Face au dérèglement du climat, les variétés ancestrales pourraient cependant bien retrouver de leur superbe.

"Elles ont un patrimoine génétique (...) qu'on ne retrouve pas chez les pommes de terre commerciales et elles peuvent avoir des gènes qui résistent à tous les changements climatiques", explique Maria del Pilar Marquez. "Aux sécheresses comme aux fortes pluies", ajoute sa collègue.

Des variétés plus résistantes aux éléments, mais aussi aux nuisibles. "Certaines sont résistantes à beaucoup de problèmes phytosanitaires et donc nous n'avons pas besoin d'appliquer des produits chimiques à partir du moment où les semences sont de bonne qualité", explique Mme Saenz.

De quoi faire concurrence aux variétés commerciales? "Les deux doivent coexister" pour la directrice du projet qui verrait bien "des variétés de pommes de terre natives dans les supermarchés, ainsi qu'à travers d'autres canaux de commercialisation plus équitables pour les agriculteurs".

Un avis partagé par le chef Oscar Gonzalez. "Je dis aux gens: ce sont vos pommes de terres.

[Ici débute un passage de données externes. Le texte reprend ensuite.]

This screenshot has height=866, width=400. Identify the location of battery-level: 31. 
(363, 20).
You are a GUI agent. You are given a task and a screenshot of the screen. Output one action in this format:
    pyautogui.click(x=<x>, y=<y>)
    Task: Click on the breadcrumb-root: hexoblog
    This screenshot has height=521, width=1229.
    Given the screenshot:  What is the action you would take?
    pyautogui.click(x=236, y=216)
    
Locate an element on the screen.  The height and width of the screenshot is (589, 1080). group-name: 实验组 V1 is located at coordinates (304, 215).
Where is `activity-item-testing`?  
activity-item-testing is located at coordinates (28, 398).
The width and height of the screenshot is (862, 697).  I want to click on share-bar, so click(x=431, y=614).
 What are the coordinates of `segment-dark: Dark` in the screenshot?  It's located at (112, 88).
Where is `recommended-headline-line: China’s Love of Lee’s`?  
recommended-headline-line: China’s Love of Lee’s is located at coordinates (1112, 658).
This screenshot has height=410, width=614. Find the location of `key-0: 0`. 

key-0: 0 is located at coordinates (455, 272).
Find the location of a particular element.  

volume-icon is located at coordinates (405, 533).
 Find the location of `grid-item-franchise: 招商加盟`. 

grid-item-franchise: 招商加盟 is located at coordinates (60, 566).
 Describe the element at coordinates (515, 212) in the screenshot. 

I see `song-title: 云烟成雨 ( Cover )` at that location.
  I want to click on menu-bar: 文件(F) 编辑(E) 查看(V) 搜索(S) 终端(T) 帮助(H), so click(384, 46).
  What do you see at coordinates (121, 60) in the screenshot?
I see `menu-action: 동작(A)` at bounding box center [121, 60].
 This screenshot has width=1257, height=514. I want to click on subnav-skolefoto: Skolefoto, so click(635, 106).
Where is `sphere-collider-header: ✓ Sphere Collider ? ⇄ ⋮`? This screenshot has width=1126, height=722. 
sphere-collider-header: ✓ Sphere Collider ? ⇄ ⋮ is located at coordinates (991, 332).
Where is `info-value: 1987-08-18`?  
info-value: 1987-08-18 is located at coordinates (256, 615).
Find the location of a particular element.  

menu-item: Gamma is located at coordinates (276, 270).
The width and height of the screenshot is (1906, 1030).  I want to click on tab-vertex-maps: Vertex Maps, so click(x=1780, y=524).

Il faut les sauver, retirer (...) ces variétés qui nous nuisent, pour mettre sur le marché des pommes de terre natives".

D'autant que la fluctuation des cours et l'explosion du prix des engrais et autres intrants -entre 25% et 30% selon la fédération colombienne des producteurs de pommes de terre- a un impact sur la rentabilité des variétés commerciales.

De leur coté, Maria del Pilar Marquez et son équipe continuent à chercher les meilleures semences des variétés ancestrales, "main dans la main" avec les petits agriculteurs : "une agriculture soutenue par la science sera une agriculture plus durable" affirme-t-elle.